THE executive of the Irish Bank Officials' Association is to meet today to sanction a strike ballot by 1,100 members at Ulster Bank branches throughout the Republic. At the weekend, delegates to the union's biennial conference in Dublin called for "whatever resources are necessary to be given to Ulster Bank colleagues in resisting management proposals to introduce new salary structures which would freeze the salaries of many employees.
Under the new structures, the top of the salary scale for many employees would be £20,500, instead of the current level of £24,000. Staff earning more than they are considered worth under the new job evaluation system would have their salaries frozen.
The Ulster Bank dispute is one of a number brewing in the banking sector. At Bank of Ireland talks on performance related pay have stalled.
Referring to the Ulster Bank dispute in his speech to delegates, the IBOA general secretary, Mr Ciaran Ryan, told the conference that the Ulster Bank made £136 million profit last year. The executive directors had awarded themselves salaries of £154,000, a 20 per cent increase on the previous year.

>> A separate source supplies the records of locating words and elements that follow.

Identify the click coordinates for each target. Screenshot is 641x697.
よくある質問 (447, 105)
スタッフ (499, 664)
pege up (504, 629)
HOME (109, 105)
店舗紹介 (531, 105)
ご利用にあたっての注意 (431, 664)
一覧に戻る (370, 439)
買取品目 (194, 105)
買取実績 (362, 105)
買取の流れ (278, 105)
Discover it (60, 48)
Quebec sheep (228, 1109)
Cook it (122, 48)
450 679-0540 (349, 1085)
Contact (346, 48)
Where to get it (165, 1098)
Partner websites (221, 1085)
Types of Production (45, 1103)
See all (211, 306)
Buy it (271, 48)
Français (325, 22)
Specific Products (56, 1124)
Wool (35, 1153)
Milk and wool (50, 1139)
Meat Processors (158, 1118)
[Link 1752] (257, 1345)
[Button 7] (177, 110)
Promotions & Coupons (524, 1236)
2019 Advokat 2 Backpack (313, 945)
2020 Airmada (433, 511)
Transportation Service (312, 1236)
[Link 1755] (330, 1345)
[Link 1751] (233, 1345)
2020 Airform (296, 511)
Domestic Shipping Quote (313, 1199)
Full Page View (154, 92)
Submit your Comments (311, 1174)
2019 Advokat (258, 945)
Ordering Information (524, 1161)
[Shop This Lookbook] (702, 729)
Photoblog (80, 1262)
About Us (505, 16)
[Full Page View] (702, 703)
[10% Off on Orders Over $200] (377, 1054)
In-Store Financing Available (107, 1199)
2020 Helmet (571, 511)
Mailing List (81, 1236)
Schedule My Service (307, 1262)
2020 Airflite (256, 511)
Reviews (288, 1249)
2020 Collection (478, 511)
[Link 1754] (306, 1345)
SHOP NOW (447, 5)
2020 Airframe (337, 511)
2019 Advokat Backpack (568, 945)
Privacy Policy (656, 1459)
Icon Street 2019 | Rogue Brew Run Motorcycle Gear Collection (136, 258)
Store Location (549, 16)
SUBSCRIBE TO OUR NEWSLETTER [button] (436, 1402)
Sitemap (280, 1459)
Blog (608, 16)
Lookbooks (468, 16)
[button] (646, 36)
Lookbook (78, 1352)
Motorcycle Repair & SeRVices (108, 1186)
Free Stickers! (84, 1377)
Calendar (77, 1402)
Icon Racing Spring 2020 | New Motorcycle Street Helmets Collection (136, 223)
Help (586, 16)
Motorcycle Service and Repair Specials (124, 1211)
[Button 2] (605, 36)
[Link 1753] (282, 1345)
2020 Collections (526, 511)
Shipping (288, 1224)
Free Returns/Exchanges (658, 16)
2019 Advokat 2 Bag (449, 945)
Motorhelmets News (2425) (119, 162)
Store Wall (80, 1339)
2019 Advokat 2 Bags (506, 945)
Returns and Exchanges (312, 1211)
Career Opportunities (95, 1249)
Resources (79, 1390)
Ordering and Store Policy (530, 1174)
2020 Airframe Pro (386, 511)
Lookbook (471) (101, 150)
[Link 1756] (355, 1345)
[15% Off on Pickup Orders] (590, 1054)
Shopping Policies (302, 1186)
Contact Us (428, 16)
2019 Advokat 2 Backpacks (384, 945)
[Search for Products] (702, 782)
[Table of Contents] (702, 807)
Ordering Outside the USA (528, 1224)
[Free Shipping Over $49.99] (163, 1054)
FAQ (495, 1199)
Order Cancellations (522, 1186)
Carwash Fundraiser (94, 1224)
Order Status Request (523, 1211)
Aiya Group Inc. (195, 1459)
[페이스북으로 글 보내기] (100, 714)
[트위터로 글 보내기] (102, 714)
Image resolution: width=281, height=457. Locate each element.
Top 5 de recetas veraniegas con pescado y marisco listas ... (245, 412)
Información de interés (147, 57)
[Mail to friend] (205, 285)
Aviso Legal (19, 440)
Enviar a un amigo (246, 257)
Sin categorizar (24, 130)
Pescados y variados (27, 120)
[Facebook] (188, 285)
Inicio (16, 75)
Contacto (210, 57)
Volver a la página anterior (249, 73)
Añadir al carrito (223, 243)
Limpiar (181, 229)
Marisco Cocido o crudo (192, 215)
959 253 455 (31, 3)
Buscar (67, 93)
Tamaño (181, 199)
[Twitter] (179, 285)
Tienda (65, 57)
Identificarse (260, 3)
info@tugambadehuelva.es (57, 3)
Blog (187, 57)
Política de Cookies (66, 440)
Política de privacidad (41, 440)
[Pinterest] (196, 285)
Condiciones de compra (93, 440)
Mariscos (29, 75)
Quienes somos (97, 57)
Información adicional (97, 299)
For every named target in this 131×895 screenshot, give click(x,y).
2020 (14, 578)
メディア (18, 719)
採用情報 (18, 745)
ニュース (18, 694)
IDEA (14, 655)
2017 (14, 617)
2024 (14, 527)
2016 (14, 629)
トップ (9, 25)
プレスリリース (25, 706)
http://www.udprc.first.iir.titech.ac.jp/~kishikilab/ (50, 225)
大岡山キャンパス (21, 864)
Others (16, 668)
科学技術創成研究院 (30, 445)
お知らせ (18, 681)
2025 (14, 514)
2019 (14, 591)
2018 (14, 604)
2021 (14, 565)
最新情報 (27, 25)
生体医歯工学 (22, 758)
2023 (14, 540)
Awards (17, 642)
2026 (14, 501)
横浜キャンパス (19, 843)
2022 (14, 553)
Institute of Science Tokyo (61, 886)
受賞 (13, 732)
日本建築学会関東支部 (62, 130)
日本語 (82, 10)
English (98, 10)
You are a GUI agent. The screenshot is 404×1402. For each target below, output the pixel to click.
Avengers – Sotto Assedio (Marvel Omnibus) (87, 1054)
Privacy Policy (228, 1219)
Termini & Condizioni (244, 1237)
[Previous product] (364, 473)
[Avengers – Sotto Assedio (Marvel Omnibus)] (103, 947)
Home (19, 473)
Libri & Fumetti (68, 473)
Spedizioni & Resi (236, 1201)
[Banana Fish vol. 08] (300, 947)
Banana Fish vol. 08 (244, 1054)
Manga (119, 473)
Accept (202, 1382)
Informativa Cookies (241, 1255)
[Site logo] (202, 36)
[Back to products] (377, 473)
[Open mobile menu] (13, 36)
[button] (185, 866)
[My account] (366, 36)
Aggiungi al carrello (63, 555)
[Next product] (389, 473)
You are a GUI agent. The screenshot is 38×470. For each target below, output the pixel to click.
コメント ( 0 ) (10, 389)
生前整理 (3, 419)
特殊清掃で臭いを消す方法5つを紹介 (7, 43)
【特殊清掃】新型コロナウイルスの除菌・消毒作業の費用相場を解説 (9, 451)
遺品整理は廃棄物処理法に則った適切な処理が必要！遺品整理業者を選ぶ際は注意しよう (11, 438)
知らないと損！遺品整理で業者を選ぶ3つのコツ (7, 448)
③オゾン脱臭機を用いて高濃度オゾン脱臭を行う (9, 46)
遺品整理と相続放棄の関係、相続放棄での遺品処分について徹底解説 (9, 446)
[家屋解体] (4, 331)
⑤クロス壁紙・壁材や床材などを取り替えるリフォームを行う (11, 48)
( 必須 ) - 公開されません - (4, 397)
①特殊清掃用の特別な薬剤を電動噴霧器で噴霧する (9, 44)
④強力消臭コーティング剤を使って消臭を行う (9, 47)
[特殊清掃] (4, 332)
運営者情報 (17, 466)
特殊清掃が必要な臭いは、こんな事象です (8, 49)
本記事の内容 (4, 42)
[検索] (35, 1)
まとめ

Members' terms of employment were under constant pressure throughout the banking sector, he said. "If our colleagues in Ulster Bank have to man the picket lines in May they will be manning them for all of us and should get your full support," he told delegates.
If the bank proved unwilling to re-enter talks, Mr Ryan said, he envisaged strike action beginning in four weeks.
Calling on delegates to pass an emergency motion in support of their Ulster Bank colleagues, the assistant general secretary of the association, Mr Larry Broderick, said that staff had been under "tremendous pressure for at least four months to accept the changes. They were told by the bank that if they voted to reject the proposals they were voting for industrial action."